Consigne A: D'après le texte présenté, qu'arrive-t-il à l'Autre si l'on prend une grosse part du gâteau ?

Texte présenté:
——————————

En voiture Simone ! Et change tes binocles ! Mais de quoi va-t-elle nous parler ? Mais du monde pardi ! Encore et toujours, ce monde que je souhaite voir s’améliorer, et dont j’ai espoir de voir des changements rapides. Des choses se passent. Je sens des frémissements, pas vous ? Nous sommes en révolution mais ça prend du temps et nous en sommes acteurs alors seul le recul temporel pourra nommer cette période historique.

Alors en voiture Simone pour un nouveau système ! Ou devrais-je dire « tous à bord ! » sur un grand bateau à voiles... Imaginez... Car j’aimerais tant que nous fassions tous partie du même bateau, j’aimerais tant que la coopération et la solidarité l’emportent sur la compétitivité et la cupidité, j’aimerais tant qu’on se sente tous faire partie du même monde (John Lenon sort de ce corps!). Cependant je nous perçois dans un train lancé à toute vitesse. La locomotive à vapeur, gavée au charbon, avance et file de plus en plus vite. Des pauvres hères courent derrière et sont largués comme les amarres. Car plus possible de grimper dans le train, il va trop vite, il s’éloigne, il est parti… Alors il va vite, ses passagers vont loin mais ils vont seuls. La locomotive de tête, l’élite, accélère, les wagons souffrent, se détachent pour certains, bringuebalants, plus d’ensemble, déliquescence du savoir-vivre-ensemble.

 

Égalité comme principe

Où est donc passé un des piliers de notre devise ?
J’ai l’impression que nous jouons avec des règles injustes qui font gagner le même à chaque partie et les autres continuent de jouer sans jamais gagner. Et tout le monde connaît les règles. Donc tout le monde connaît le gagnant. Franchement pas drôle ! Si on avait le choix aisé, on s’en détournerait vite pour aller jouer ailleurs.

Tout groupe ethnique semble disposer d’un code moral basé sur la réciprocité. On a besoin de l’Autre pour exister. Sans aller jusqu’à le chérir, pouvons-nous au moins le respecter ? (J’en appelle à Aretha!)
On n’a qu’un gâteau, qu’un lit avec une couverture. Si l’on prend une grosse part du gâteau, l’Autre aura faim. Si l’on tire la couverture, l’Autre aura froid. Être égal et juste est la base de cette considération de l’Autre.

——————————

Données à traiter:

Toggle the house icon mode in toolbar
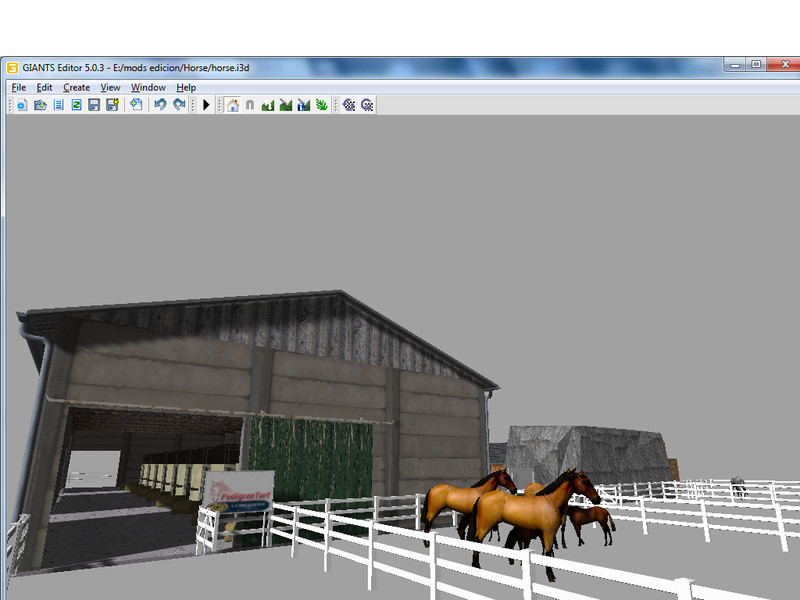Image resolution: width=800 pixels, height=600 pixels. pyautogui.click(x=232, y=105)
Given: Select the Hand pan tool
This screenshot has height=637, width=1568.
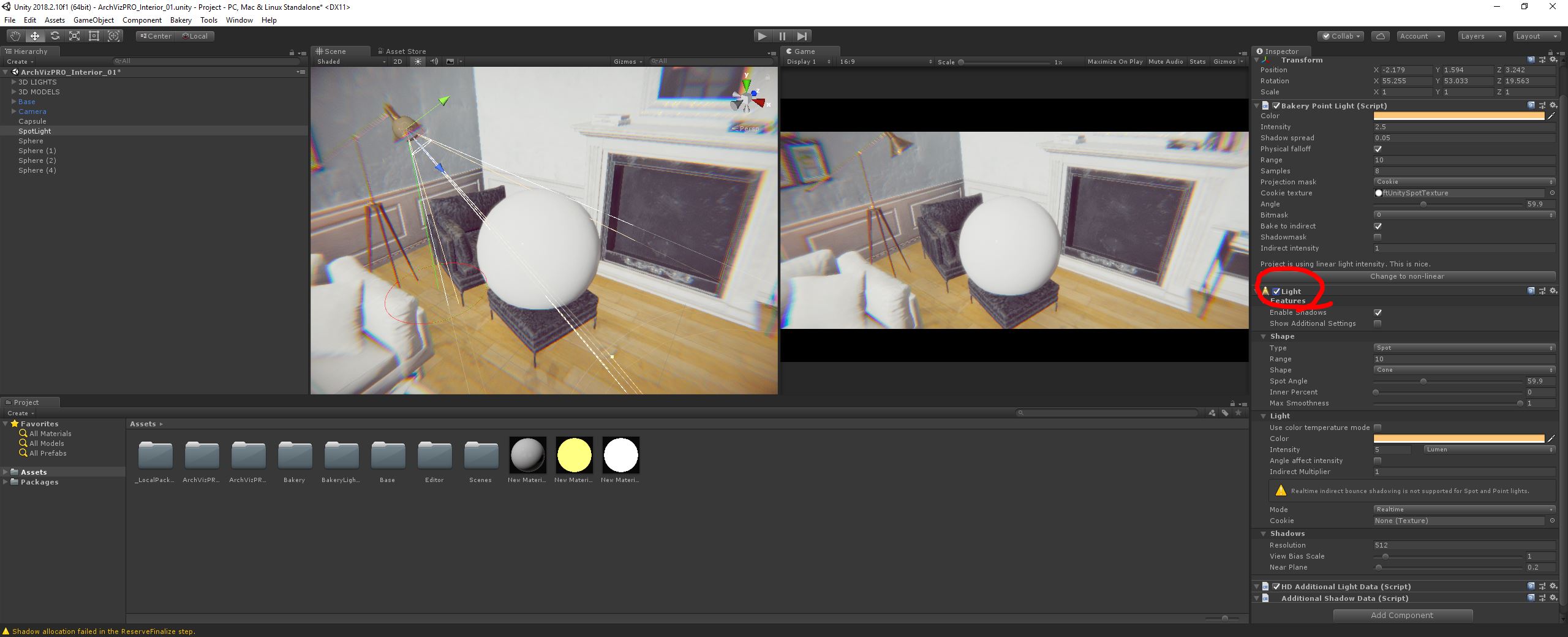Looking at the screenshot, I should 15,36.
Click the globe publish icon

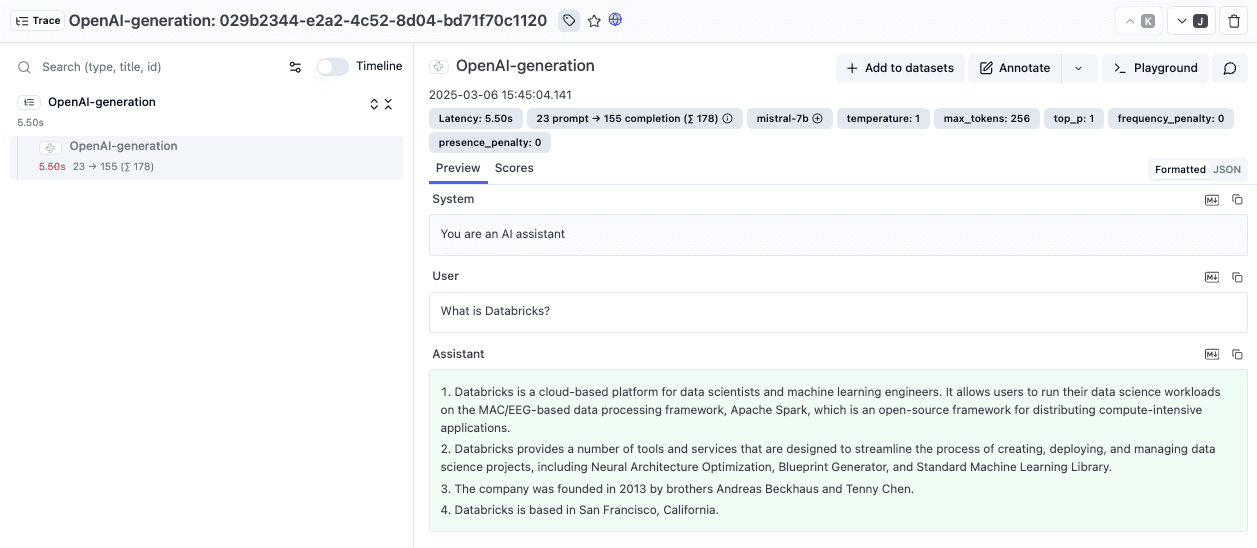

——————————

Consigne B: Convertissez toutes les lignes des entrées ci-dessus en une liste JSON de chaînes, à raison d'une chaîne par ligne. Omettez les lignes vides et les images.

Réponse attendue A: L'Autre aura faim.

Réponse attendue B:
[
  "Toggle the house icon mode in toolbar",
  "Image resolution: width=800 pixels, height=600 pixels. pyautogui.click(x=232, y=105)",
  "Given: Select the Hand pan tool",
  "This screenshot has height=637, width=1568.",
  "Looking at the screenshot, I should 15,36.",
  "Click the globe publish icon"
]